■ Exercise passage ■
Large-Scale LLM Inference with Heterogeneous Workloads: Prefill-Decode Contention and Asymptotically Optimal Control

TL;DR

This paper presents a stochastic control framework for efficiently scheduling heterogeneous large language model inference workloads on GPU clusters, addressing contention between prefill and decode phases to optimize performance.

Contribution

It introduces a novel queueing network model and asymptotically optimal control policies for managing LLM inference workloads with workload heterogeneity and resource contention.

Findings

Proposed policies outperform standard heuristics in simulations.

Developed a unified framework incorporating latency and fairness constraints.

Proved asymptotic optimality of scheduling policies in many-GPU regimes.

Abstract

Large Language Models (LLMs) are rapidly becoming critical infrastructure for enterprise applications, driving unprecedented demand for GPU-based inference services. A key operational challenge arises from the two-phase nature of LLM inference: a compute-intensive \emph{prefill} phase that processes user input, followed by a memory-bound \emph{decode} phase that generates output tokens. When these phases share GPU resources, prefill tasks throttle the processing speed of concurrent decodes, creating state-dependent contention. This contention is further complicated by workload heterogeneity, as different applications exhibit vastly different input and output lengths. We develop a stochastic control framework for scheduling heterogeneous LLM workloads across large GPU clusters. We formulate LLM inference as a multiclass many-server queueing network with state-dependent service rates, grounded in empirical iteration-time measurements. We analyze the fluid approximation of this system and solve steady-state linear programs that characterize optimal resource allocation. We design gate-and-route policies that regulate prefill admission and decode routing, and prove that they are asymptotically optimal in the many-GPU limit under both bundled and separate token-pricing schemes. We further extend the framework to incorporate Service Level Indicators (SLIs) such as latency and fairness, providing a general approach to constrained scheduling. Numerical experiments calibrated to empirical iteration-time data demonstrate that our policies outperform standard serving heuristics.

■ Task to carry out ■
Repeat the LLM inference scheduling text word for word, everything from "It introduces a" down to "and fairness constraints.".

■ Provided information ■

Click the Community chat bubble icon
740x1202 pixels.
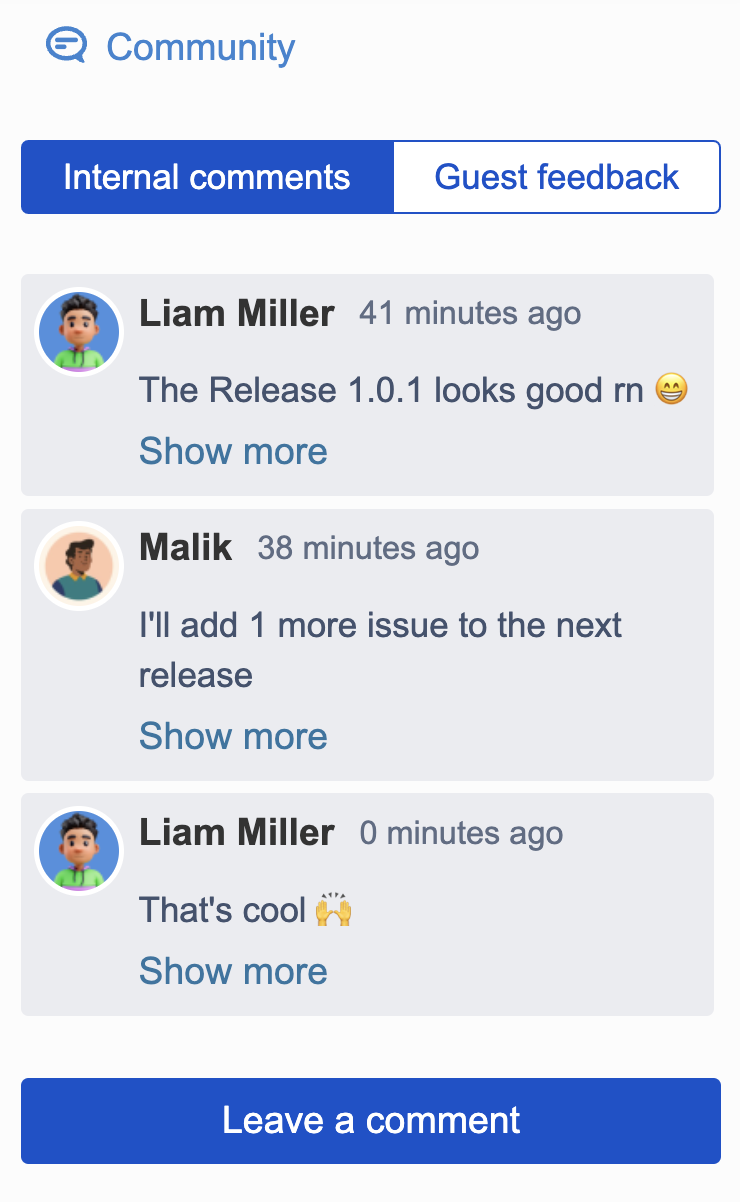(66, 46)
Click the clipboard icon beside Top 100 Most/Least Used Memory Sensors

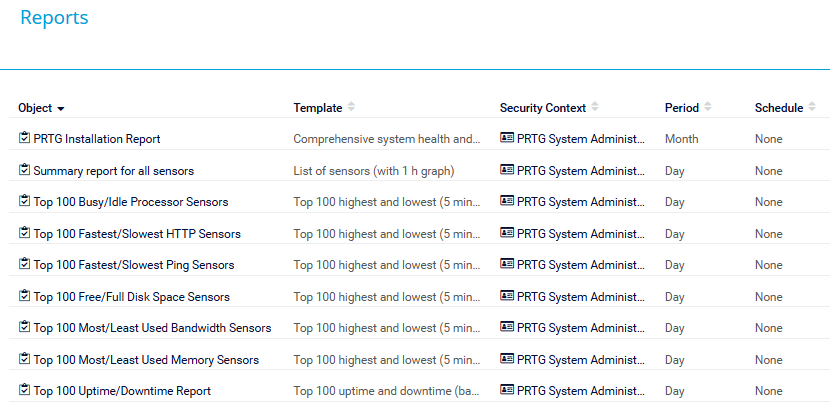(24, 358)
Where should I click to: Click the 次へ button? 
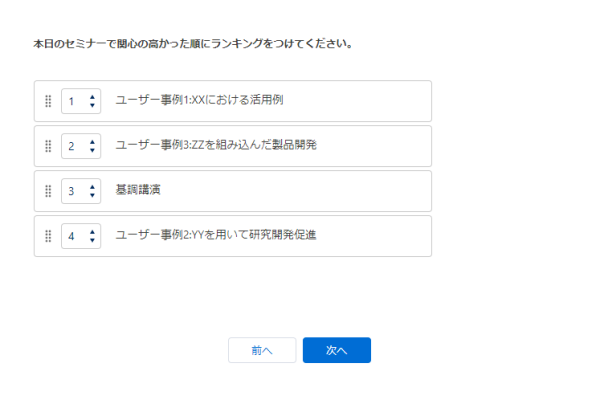click(337, 350)
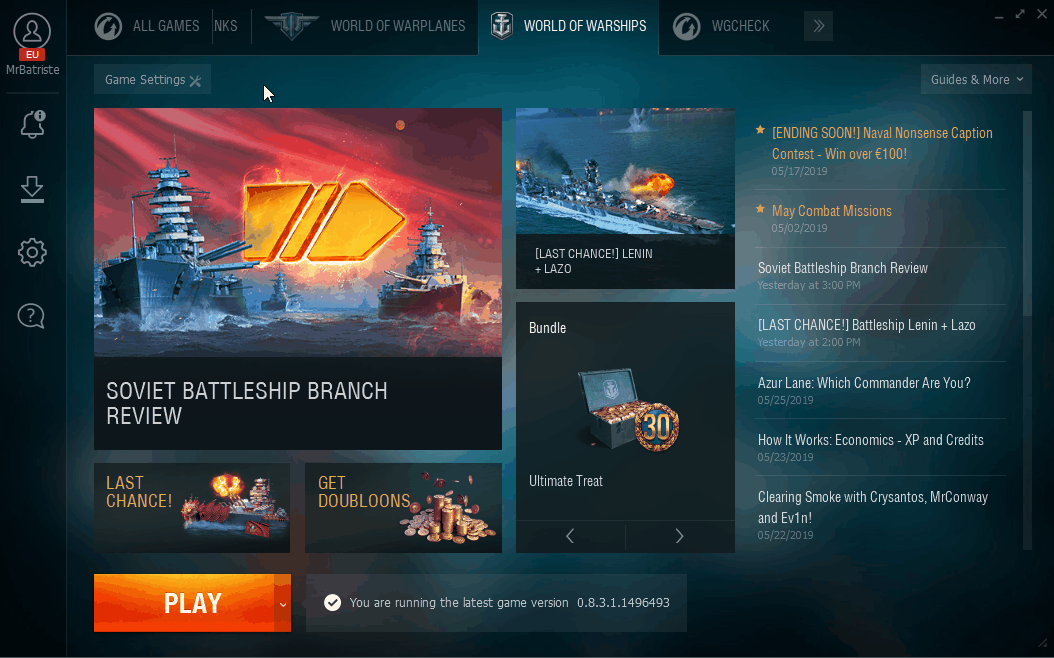
Task: Open the downloads icon in sidebar
Action: (32, 190)
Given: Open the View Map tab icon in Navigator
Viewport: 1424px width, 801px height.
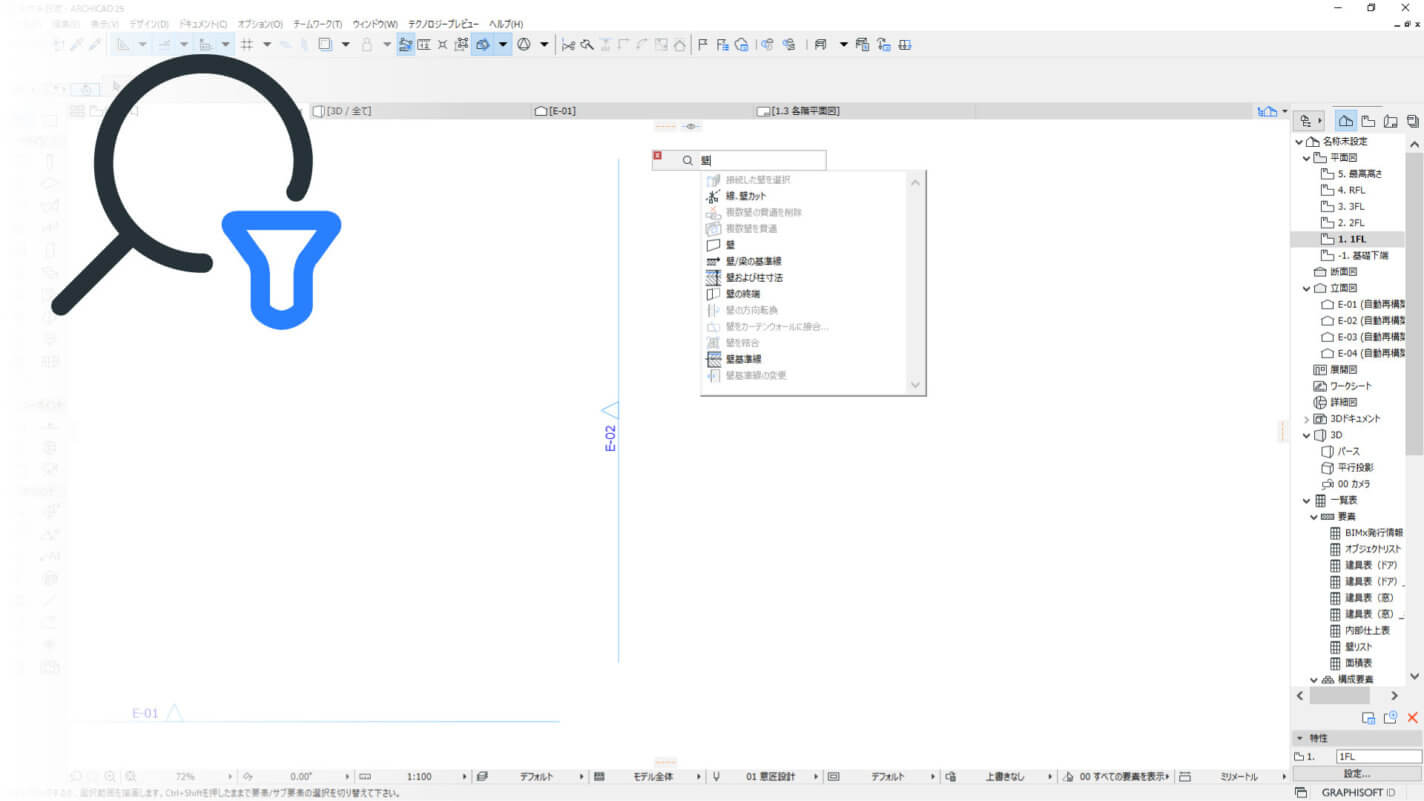Looking at the screenshot, I should tap(1368, 121).
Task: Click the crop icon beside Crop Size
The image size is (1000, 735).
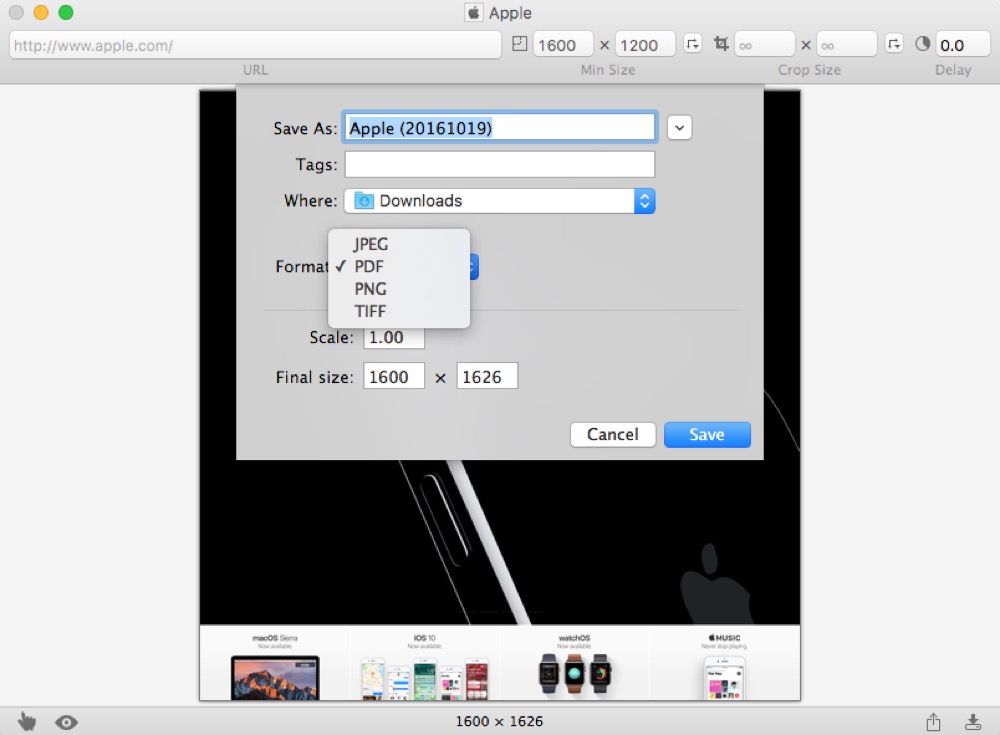Action: click(721, 45)
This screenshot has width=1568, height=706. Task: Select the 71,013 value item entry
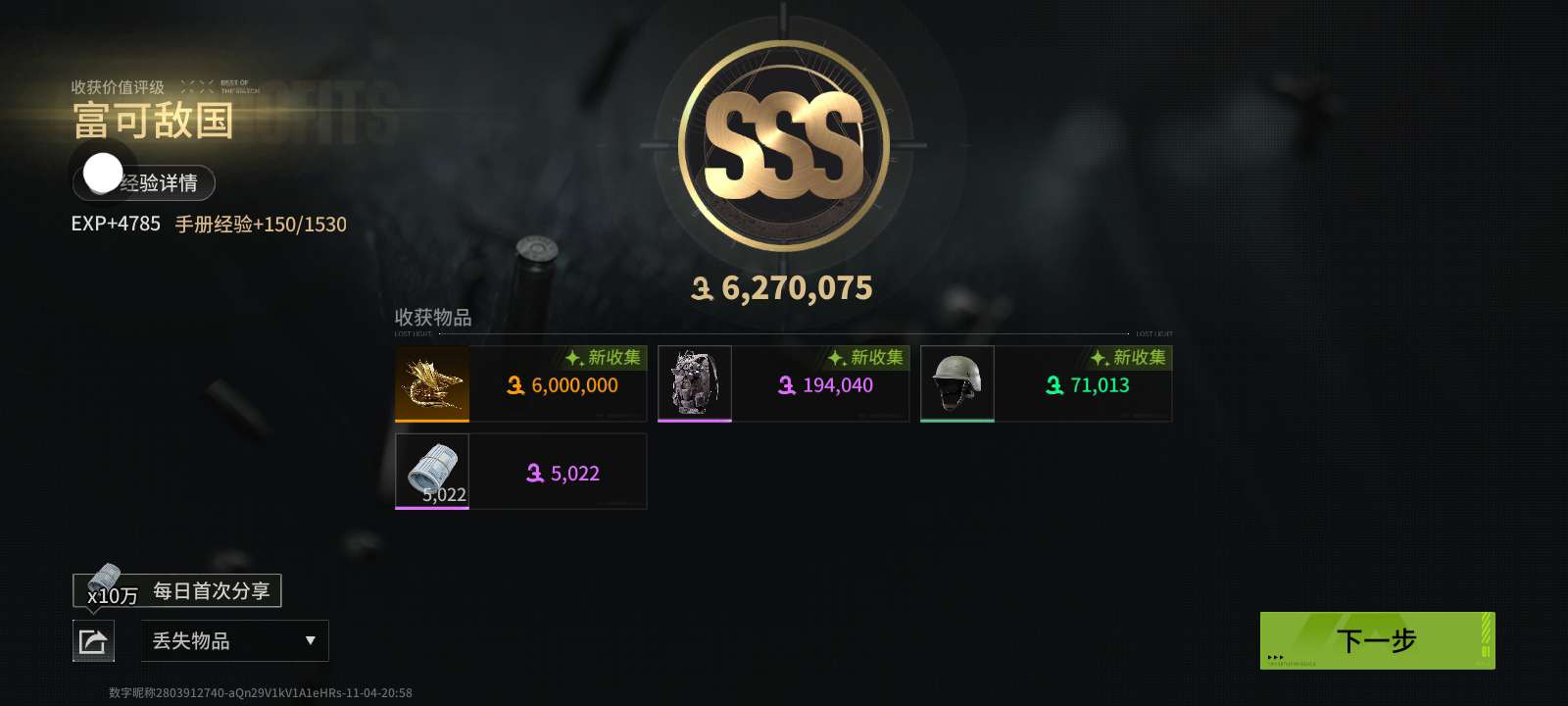[1046, 383]
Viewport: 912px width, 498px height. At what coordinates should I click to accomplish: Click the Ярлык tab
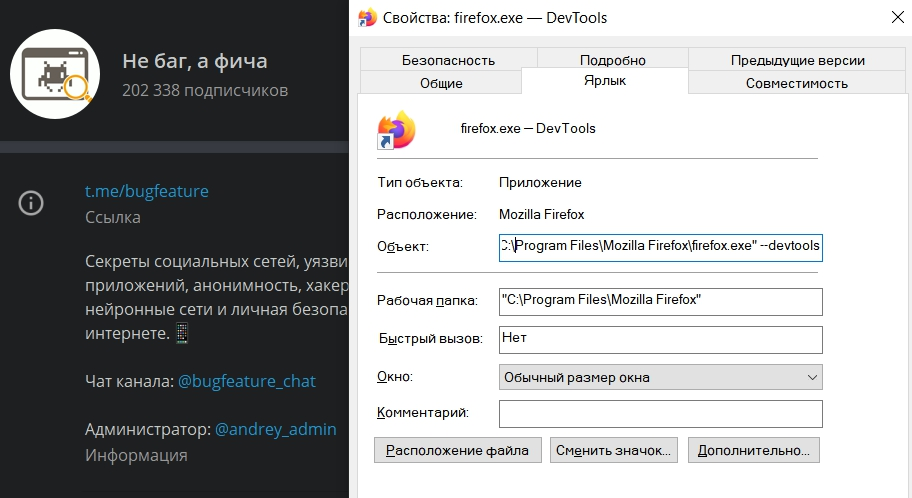click(x=604, y=81)
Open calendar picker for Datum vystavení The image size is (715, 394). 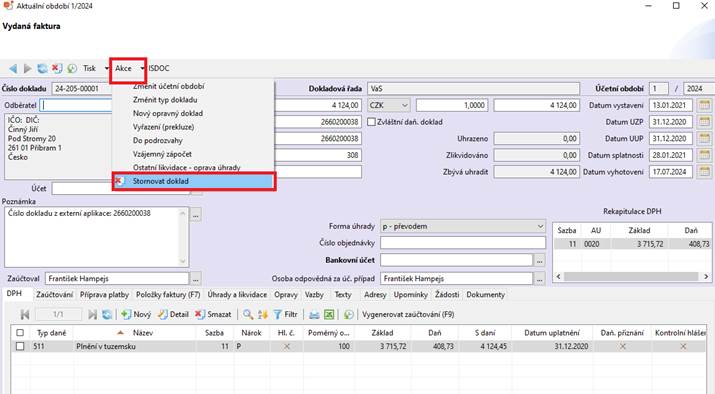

■ Response for this exercise ■
It introduces a novel queueing network model and asymptotically optimal control policies for managing LLM inference workloads with workload heterogeneity and resource contention.

Findings

Proposed policies outperform standard heuristics in simulations.

Developed a unified framework incorporating latency and fairness constraints.